Your code is almost right! You are right, you just skipped one step. When you read in a file, you read it as a string; but you want to turn the string back into a dictionary.
The error message you saw was because self.whip was a string, not a dictionary.
At first I wrote that you can just substitute the string in dict() , but that will not work! You need to do something else.
Example
Here is the easiest way: feed the string to eval() . For example:
def reading(self): s = open('deed.txt', 'r').read() self.whip = eval(s)
You can do this in one line, but I think it looks dirty:
def reading(self): self.whip = eval(open('deed.txt', 'r').read())
But eval() sometimes not recommended. The problem is that eval() will evaluate any string, and if someone tricks you into running a really complex string, something bad could happen. In this case, you just run eval() in your own file, so everything should be fine.
But since eval() is useful, someone made an alternative to this, which is safer. This is called literal_eval , and you get it from a Python module called ast .

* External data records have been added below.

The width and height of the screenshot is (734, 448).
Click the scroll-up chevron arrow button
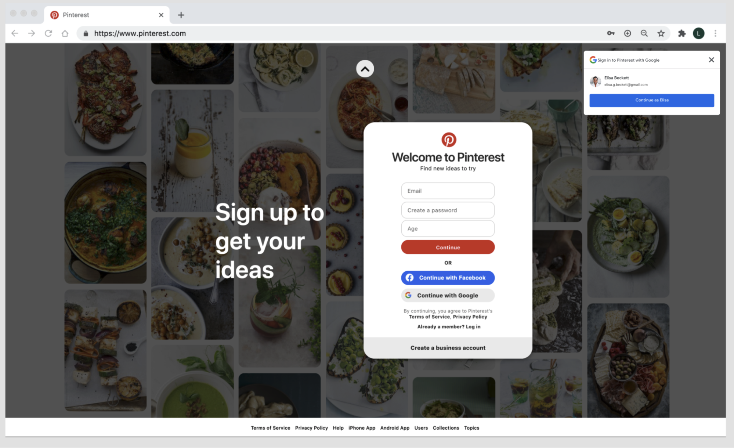(x=365, y=69)
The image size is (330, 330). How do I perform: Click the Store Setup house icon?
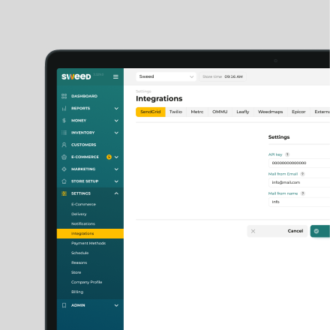64,182
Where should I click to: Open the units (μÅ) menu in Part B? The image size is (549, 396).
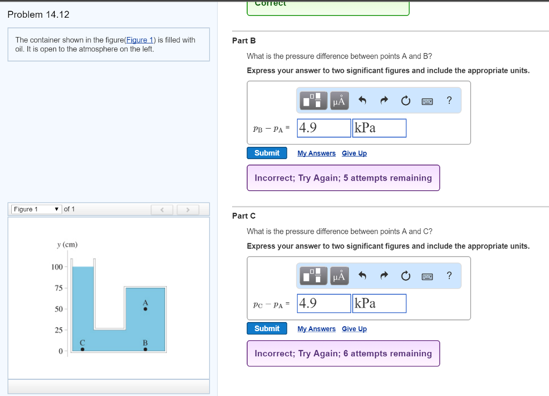coord(339,100)
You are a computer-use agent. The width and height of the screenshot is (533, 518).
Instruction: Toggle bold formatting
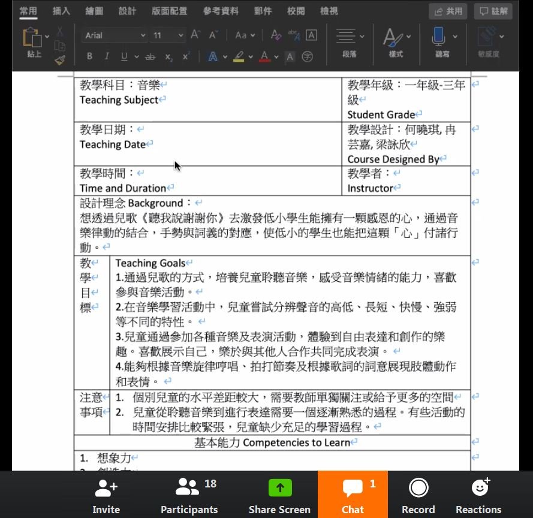pyautogui.click(x=89, y=56)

import ast def reading(self): s = open('deed.txt', 'r').read() self.whip = ast.literal_eval(s)
ast.literal_eval() will only evaluate strings that turn into basic Python types, so there is no way for a complex string to do anything bad on your computer.
EDIT
Actually, the best practice in Python is to use the with statement to make sure the file is closed correctly. Rewriting the above to use the with statement:
import ast def reading(self): with open('deed.txt', 'r') as f: s = f.read() self.whip = ast.literal_eval(s)
In the most popular Python known as "CPython", you usually don't need a with statement, since the built-in garbage collection function will determine that you are done with the file and close it for you. But other Python implementations, such as "Jython" (Python for Java VM) or "PyPy" (a really cool experimental system with code optimization only at a point in time), may not find a way to close the file for you. It's good to get used to using with , and I think this makes the code very easy to understand.